| Source document |

◇ ◇ ◇ ◇ ◇ ◇ ◇

Basic Fault Network Modeling with Fermi

Fermi is a tool to create fault sources for PSHA that are capable of subfault to multifault ruptures, treating the faults as a network.

This is an entry-level tutorial, showing the common useful methods and constraints to build a fault source model. However additional configuration is possible for special cases, to be covered in later tutorials.

Overview of the Fault Network Modeling process

The modeling process looks like this:

  1. Creation of subfaults

    In this step, the fault traces are expanded down-dip to 3D surfaces, and then broken into smaller, atomic units called ‘subfaults’ that are capable of independent ruptures. The individual subfault ruptures are the smallest on-fault ruptures in the fault source. For regional PSHA models, 10x10 km subfaults are a fine subfault size, which is about a M 6.0 rupture. This can be smaller or larger if desired, for example smaller for site-specific studies, or larger for continental-scale models; the tradeoffs here are the number of ruptures produced and the computational expense in the rupture creation and rate inversion.

◇ ◇ ◇ ◇ ◇ ◇ ◇

| Source excerpt |
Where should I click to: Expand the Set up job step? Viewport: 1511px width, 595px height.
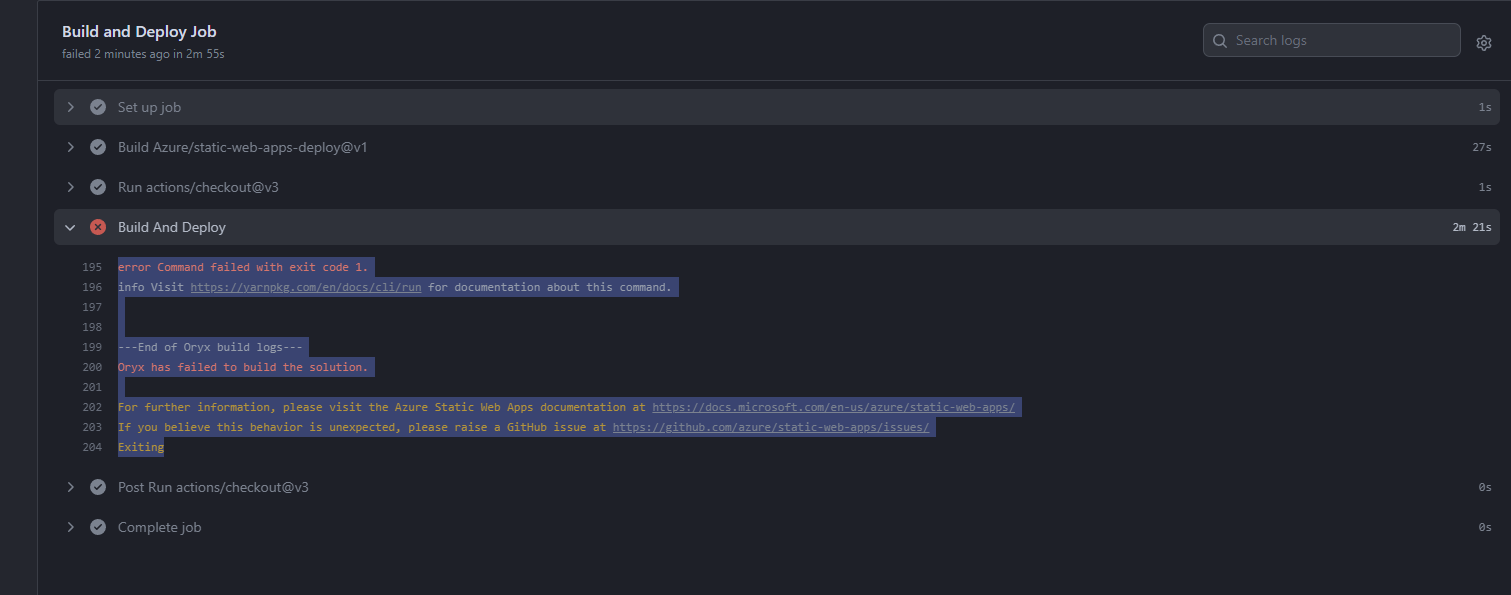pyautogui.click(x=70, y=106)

◇ ◇ ◇ ◇ ◇ ◇ ◇

| Given task A |
Echo the Fermi tutorial between "Basic Fault Network" and "as a network.", inclusive.
| Given task B |
Decide whether each statement agrees with the Fermi tutorial, answering yes or no and quoting the words that settle it: (i) Individual subfault ruptures are the smallest on-fault ruptures in the fault source. (ii) The tutorial is meant for advanced users and covers special cases. (iii) A 10x10 km subfault is about a M 7.0 rupture.
| Given task C |
Write the next part of the Fermi tutorial, picking up after its final sentence.
The lines after the Fermi tutorial are separate material.

| Task output A |
Basic Fault Network Modeling with Fermi

Fermi is a tool to create fault sources for PSHA that are capable of subfault to multifault ruptures, treating the faults as a network.

| Task output B |
(i) Yes: "The individual subfault ruptures are the smallest on-fault ruptures in the fault source."
(ii) No: "This is an entry-level tutorial," and "additional configuration is possible for special cases, to be covered in later tutorials."
(iii) No: "10x10 km subfaults are a fine subfault size, which is about a M 6.0 rupture."

| Task output C |
  2. Creation of single-fault ruptures

    Single-fault ruptures are composed of one or more subfaults. Ruptures with more than one subfault are rectangular groups of contiguous subfaults. These fall within rupture aspect ratio bounds, which are different for ruptures that don’t fully saturate the down-dip width of the fault and those that do: ruptures that do are allowed to grow much longer than those that do not, consistent with observations from nature. Note that these aspect ratio bounds are configurable.

  3. Creation of multifault ruptures

    Multifault ruptures are created by joining single-fault ruptures that are separated by a ‘jump’ distance less than some specified value (typically 5-10 km). This is done through graph theoretical methods: a N x N distance matrix is created (where N is the number of ruptures) and then this matrix is pared for distances greater than the jump distance, creating an adjacency matrix. Then, all of the unique sets of adjacent ruptures is found through a depth-first search algorithm operating on the adjacency matrix.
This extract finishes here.